Merck, building on Keytruda's landmark biomarker nod, pressures GSK's limited I-O position with new FDA approval

In a historic FDA go-ahead in 2017, Merck & Co.’s Keytruda became the first treatment for cancers with a specific genetic feature regardless of their location. Now, the immunotherapy has expanded its label in one cancer subtype with that biomarker, further pressuring a latecomer by GlaxoSmithKline.

Keytruda has won an FDA go-ahead for previously treated patients with advanced endometrial carcinoma that is microsatellite instability-high (MSI-H) or mismatch repair deficient (dMMR), Merck said Monday.

Through a 2017 nod, Keytruda already covers all previously treated MSI-H/dMMR tumors, but it’s restricted to patients who have no alternative treatment options. But now, at least in endometrial cancer, the PD-1 inhibitor is allowed in any setting after prior systemic therapy, as long as the patients are not candidates for curative surgery or radiation. MSI-H/dMMR is most commonly found in endometrial and colorectal cancers.
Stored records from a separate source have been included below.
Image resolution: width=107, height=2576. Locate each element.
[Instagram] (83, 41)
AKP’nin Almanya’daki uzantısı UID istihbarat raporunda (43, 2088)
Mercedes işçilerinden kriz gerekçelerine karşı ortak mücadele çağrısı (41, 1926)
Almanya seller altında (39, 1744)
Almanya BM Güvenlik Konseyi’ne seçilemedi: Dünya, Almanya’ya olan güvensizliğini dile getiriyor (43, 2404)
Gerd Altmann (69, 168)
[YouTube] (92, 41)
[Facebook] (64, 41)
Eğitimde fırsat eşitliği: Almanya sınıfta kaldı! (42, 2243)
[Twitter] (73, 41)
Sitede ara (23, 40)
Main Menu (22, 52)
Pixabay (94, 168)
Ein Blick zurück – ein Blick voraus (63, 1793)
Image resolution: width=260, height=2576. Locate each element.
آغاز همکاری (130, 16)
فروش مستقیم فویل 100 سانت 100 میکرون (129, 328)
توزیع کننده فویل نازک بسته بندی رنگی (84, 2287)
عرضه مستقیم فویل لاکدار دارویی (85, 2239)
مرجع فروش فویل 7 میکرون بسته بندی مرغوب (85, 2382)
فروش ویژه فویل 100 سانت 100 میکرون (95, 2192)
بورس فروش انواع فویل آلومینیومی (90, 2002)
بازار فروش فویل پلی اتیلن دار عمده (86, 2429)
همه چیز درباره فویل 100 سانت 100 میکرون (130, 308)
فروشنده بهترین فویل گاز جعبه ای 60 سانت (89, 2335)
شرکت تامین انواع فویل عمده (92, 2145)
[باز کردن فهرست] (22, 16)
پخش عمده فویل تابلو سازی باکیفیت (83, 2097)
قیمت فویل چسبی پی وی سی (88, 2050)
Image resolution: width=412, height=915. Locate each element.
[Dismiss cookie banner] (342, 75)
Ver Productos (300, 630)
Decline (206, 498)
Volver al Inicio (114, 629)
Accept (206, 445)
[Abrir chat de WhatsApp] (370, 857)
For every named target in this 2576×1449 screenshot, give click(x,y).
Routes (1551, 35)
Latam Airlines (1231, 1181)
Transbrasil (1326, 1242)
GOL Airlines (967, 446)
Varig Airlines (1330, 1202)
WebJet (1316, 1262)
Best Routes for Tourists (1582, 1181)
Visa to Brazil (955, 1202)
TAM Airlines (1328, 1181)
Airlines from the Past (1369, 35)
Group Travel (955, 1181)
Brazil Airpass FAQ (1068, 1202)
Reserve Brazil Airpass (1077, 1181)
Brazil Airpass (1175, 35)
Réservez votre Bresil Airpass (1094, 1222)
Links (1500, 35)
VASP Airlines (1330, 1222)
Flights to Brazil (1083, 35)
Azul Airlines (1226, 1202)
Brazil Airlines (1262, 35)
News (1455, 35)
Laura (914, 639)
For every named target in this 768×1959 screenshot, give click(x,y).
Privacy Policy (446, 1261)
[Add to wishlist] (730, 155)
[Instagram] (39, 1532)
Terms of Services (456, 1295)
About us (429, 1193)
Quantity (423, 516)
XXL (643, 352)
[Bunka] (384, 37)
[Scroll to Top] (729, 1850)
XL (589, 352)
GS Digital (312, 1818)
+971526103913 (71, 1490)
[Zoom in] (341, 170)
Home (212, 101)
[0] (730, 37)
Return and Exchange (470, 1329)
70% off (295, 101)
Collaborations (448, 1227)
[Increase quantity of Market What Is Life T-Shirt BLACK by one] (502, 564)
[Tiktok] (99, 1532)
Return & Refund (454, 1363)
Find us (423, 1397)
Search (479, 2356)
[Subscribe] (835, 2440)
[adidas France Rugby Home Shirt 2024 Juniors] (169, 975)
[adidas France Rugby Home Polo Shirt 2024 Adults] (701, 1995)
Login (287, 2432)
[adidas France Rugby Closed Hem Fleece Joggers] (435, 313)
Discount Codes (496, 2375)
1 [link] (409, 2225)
Hormone therapy, Roche’s Avastin and Novartis’ mTOR inhibitor Afinitor are currently utilized—typically alongside chemotherapy—for treating endometrial cancer, even though they may not bear official FDA blessings. Endometrial cancer with an NTRK gene fusion abnormality is also eligible for treatment with Roche’s Rozlytrek or Bayer’s Vitrakvi thanks to their pan-tumor approvals. Now, with the new approval, Keytruda can target those patients with other treatment options as well.

The endometrial cancer indication, which was covered in the original pan-tumor accelerated approval, has now been converted into a full approval, a Merck spokesperson confirmed to Fierce Pharma. The New Jersey pharma is still under FDA requirement to collect additional datasets from other tumor types to confirm the broader tumor-agnostic nod, the spokesperson said.

Keytruda’s latest label adds new data from 90 endometrial cancer patients enrolled in the nonrandomized Keynote-158 trial. In the study, the medicine shrank tumors in 46% of patients, including eradicating any signs of cancer in 12% of patients.

Of the responding patients, 68% had responses lasting at least a year, and 44% had responses lasting two years or longer.

The tumor response showing marks a slight improvement from the 36% included in Keytruda’s MSI-H/dMMR label from 14 previously treated endometrial cancer patients, including in Keynote-158.

The Keytruda expansion is bad news for GSK’s rival PD-1 inhibitor Jemperli, which got its initial FDA go-ahead last April in previously treated dMMR endometrial cancer, followed by a Keytruda-matching tumor-agnostic nod in August. For the endometrial cancer part of its label, Jemperli has no restriction regarding alternative treatment options.

In its own trial, dubbed Garnet, Jemperli registered a 44.7% tumor response rate in 104 endometrial cancer patients.

Besides Keytruda monotherapy, the Merck PD-1 drug is also allowed to be paired with Eisai-partnered Lenvima for advanced endometrial carcinoma that’s not MSI-H or dMMR after prior therapy.

Editor's note: This story has been updated with additional information from Merck.